Eran las 19.08 horas cuando volví al piso. Gene ya estaba allí, pues su vida social con Inge había terminado.
—¿Dónde te habías metido? No respondías al teléfono —dijo Gene.
—Está en mi bolsa. En casa de Dave. Ahora vivo con Dave.
—¿Dónde está Rosie?
—Suponía que estaba aquí. Los sábados suele volver a casa antes de las trece horas.
Le expliqué la situación. Gene coincidió con Sonia en que debía poner en práctica alguna forma de reconciliación.
—He intentado que la relación funcione —contesté—. Creo que Rosie también. El problema es intrínseco a mi personalidad.
—Lleva a tu hijo a bordo, Don. No puedes huir de eso.
—Según tu teoría, las mujeres buscan los mejores genes del padre biológico, pero la decisión de si quieren que este cuide del niño la toman aparte.
—Para el carro, Don. Como le dije a Dave, eso es sólo teoría. La prioridad ahora es encontrar a Rosie. Estará en algún bar, ahogando sus penas.
—¿Crees que estará bebiendo alcohol?
—¿Tú no lo harías?
—Yo no estoy embarazado.
Si Gene estaba en lo cierto, aquello era una emergencia. Quizá Rosie había dejado alguna pista en su estudio.
Entré. El ordenador estaba encendido y había un mensaje de Skype en la pantalla. De una persona cuyo nombre en Skype era 34, zona horaria Melbourne, Australia.
«Te he dicho que podías contar conmigo. Sé fuerte. Te quiero».
¡«Te quiero»! Abrí la aplicación y miré la conversación previa.
«Todo se ha ido a la mierda. Don y yo hemos terminado».
«¿Estás segura?».
«¿Seguro que puedo ir a tu casa? ¿Con un bebé y demás?».
Rosie entró. No parecía borracha.
—Hola, Dave. ¿Qué haces en mi habitación, Don?
Lo que estaba haciendo era evidente.
—¿Hay otro hombre? —pregunté.
—Ya que lo preguntas, sí. —Nos dio la espalda a Dave y a mí y se puso a mirar por la ventana—. Dice que me quiere. Y creo que siento lo mismo por él. Perdona, pero me lo has preguntado.

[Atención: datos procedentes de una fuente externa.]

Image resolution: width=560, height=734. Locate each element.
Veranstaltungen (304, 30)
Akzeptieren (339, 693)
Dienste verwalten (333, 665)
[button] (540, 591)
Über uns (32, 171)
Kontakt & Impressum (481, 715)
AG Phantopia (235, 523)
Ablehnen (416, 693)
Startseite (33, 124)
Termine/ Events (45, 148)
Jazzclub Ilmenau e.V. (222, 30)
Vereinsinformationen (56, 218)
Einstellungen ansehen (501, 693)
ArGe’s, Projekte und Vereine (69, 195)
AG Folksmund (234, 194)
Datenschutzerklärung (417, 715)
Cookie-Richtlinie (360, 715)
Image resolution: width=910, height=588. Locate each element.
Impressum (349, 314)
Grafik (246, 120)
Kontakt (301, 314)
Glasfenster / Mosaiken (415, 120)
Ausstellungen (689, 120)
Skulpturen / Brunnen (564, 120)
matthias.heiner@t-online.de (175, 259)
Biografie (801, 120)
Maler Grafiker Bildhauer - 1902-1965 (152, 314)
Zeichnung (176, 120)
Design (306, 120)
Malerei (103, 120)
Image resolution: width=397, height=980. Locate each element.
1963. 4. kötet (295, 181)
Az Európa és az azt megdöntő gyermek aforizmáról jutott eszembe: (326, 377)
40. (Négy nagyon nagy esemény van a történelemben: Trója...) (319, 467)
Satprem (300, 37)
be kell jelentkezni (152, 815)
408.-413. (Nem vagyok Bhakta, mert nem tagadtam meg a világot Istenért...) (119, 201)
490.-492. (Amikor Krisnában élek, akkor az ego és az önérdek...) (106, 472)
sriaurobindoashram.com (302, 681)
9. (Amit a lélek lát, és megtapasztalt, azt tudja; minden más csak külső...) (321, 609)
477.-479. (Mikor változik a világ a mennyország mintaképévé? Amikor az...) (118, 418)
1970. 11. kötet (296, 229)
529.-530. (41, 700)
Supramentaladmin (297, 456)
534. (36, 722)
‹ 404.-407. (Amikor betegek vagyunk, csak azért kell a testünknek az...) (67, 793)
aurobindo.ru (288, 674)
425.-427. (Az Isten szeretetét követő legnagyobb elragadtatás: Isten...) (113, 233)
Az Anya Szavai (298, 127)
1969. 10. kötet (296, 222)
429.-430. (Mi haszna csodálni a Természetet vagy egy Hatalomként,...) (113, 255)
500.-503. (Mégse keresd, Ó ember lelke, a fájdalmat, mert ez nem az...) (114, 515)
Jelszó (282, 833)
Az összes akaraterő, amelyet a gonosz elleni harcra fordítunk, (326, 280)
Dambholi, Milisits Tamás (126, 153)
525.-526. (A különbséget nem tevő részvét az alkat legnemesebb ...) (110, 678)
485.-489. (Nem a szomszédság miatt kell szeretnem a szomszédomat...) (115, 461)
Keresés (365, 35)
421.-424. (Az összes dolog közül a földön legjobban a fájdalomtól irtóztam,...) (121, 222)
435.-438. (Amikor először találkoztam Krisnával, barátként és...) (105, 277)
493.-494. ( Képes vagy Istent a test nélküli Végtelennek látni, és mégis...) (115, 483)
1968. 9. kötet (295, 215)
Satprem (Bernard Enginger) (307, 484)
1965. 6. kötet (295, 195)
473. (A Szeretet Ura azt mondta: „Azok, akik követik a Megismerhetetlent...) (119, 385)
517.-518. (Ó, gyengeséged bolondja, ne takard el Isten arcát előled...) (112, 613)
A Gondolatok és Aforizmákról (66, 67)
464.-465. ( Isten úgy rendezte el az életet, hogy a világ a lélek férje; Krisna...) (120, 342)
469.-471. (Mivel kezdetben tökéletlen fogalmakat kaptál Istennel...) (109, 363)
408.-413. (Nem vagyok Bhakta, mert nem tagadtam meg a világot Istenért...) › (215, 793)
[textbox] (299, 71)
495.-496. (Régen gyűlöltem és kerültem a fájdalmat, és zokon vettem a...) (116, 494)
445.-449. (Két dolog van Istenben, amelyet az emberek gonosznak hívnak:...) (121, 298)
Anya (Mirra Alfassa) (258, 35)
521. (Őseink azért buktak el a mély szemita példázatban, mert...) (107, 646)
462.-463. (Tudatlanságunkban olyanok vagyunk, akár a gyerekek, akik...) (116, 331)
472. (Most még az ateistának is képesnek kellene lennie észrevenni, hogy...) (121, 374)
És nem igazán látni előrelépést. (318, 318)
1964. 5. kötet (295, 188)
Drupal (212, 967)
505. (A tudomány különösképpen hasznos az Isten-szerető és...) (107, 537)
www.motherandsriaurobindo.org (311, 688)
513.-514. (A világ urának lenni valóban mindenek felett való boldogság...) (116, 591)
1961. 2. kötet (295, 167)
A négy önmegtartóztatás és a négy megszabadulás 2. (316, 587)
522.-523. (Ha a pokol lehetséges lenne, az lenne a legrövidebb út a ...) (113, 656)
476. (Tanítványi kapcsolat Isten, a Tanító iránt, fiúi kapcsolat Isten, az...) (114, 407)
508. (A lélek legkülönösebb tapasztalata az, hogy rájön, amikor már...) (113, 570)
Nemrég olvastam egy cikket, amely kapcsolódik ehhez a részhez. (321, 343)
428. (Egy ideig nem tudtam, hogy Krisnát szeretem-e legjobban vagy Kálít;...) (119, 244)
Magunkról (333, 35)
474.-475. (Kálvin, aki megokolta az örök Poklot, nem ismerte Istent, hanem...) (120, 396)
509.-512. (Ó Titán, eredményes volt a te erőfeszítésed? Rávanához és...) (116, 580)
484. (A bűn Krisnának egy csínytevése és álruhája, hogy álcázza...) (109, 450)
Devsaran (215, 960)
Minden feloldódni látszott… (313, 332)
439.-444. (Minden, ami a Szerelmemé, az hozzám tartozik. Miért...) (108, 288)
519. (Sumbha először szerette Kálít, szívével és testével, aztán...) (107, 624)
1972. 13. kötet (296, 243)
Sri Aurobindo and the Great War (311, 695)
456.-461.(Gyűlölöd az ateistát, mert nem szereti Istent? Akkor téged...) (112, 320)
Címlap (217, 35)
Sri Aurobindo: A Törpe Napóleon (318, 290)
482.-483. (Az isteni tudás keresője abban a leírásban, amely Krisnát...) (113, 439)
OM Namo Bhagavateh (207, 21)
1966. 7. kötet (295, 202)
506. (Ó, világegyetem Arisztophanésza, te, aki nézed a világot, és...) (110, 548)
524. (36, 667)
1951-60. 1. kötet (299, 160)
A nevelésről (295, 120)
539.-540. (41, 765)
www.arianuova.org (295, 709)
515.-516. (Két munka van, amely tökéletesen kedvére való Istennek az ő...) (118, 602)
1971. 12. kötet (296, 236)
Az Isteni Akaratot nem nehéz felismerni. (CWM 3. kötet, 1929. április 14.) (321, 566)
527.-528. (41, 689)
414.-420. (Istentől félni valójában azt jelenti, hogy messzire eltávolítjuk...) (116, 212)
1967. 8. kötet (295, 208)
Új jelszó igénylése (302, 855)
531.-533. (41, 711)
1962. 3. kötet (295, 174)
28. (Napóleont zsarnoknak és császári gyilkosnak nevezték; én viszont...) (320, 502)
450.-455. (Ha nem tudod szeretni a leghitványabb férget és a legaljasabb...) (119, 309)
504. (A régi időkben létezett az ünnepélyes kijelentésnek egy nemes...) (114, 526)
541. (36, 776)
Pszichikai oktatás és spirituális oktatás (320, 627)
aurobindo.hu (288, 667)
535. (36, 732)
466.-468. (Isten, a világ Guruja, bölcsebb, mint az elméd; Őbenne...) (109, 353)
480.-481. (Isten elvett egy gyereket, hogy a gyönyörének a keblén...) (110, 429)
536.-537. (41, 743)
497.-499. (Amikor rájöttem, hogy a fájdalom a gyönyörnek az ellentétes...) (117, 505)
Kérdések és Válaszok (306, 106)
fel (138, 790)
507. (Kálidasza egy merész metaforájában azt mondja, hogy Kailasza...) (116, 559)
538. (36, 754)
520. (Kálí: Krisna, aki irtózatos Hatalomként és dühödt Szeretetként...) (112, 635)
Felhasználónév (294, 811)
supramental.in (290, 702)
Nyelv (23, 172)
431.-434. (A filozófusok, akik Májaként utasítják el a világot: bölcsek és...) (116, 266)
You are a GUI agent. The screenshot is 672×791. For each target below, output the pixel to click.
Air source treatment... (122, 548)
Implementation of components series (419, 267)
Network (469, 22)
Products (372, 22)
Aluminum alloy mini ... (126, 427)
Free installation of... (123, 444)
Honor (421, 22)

Repetición de patrones. La madre de Rosie se había acostado con un hombre, pero se había casado con otro que siguió siéndole fiel, pese a que ambos creían que Rosie era hija del primero. Rosie me había engañado como yo había engañado a Rosie. Y por la misma razón, sin duda: para no causar estrés en el otro.
Dave me llevó de vuelta a su piso. Había oído la conversación. A ninguno de los dos se nos ocurría qué decir. Aunque lo que acababa de oír era totalmente plausible (y posiblemente inevitable), estaba estupefacto. Sabía sin lugar a dudas quién era el otro hombre: Stefan, el compañero de estudios de Rosie convencionalmente atractivo que la había cortejado en Melbourne antes de que nos emparejásemos. Tenía treinta y dos años cuando lo conocí, por tanto ahora tendría treinta y cuatro. Rosie lo había preferido a mí para que la ayudase con la estadística. Ahora lo prefería para criar a Bud. Yo lo consideraba lo bastante estúpido como para usar una secuencia inestable de caracteres como identificador de Skype.